Cat’s Cradle subjects Bokononism—and religion at large—to a satire of contradictory, mind-boggling ironies. Through interspersed chapters and digressions, John relates the Bokononist tenets to the reader. The portrait that follows is puzzling, absurd, and comic. In what seems to be a feat of cognitive gymnastics, Bokononism is aware of its own foma as it preaches to the masses. The people who practice the religion—that is, all San Lorenzans—manage to recognize its consistencies and nonetheless embrace its doctrines. Bokononism presents an extreme caricature of religion by reveling in its own incompatible lies.

The history of Bokononism’s founding takes this deliberately senseless theology a step still further. Religion becomes even more of a charade as the novel adds another two-fold irony to Bokonon’s creation.

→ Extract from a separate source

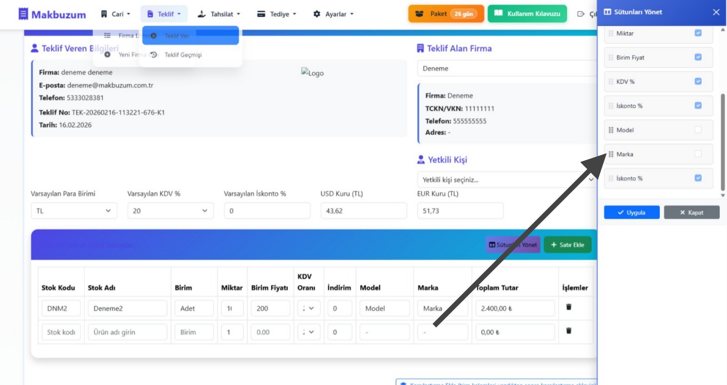
Task: Uncheck the Birim Fiyat column checkbox
Action: pos(698,57)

In Chapter 78, Julian Castle explains the scarcely imaginable circumstances behind Bokononist belief:

Well, when it became evident that no governmental or economic reform was going to make the people much less miserable, the religion became the one real instrument of hope. Truth was the enemy of the people, because the truth was so terrible, so Bokonon made it his business to provide the people with better and better lies.

Realizing that truth is miserable, Bokonon makes a stunning leap of logic by choosing to create "better lies." His supposed pursuit of utopia and higher truth ironically creates a hell veiled by comforting fictions and happy ignorance instead. Bokononism is so farcically ironic that it even tries to undermine itself. Hoping to increase its popular appeal, Bokonon voluntarily persecutes himself to add more “zest” and “tang” to the religion. The people of San Lorenzo promise to hook the prophet at the same time that they practice his teachings.

Bokononism seems almost too self-aware for its own good. The novel satirizes religion’s failings through the laughable, ironic, and unthinkable reality that underlies Bokononism’s guise of truth. Through Bokononism, Vonnegut suggests that religion may be nothing more than a series of whimsical constructs, a hollow “cat’s cradle” of cruel self-inventions.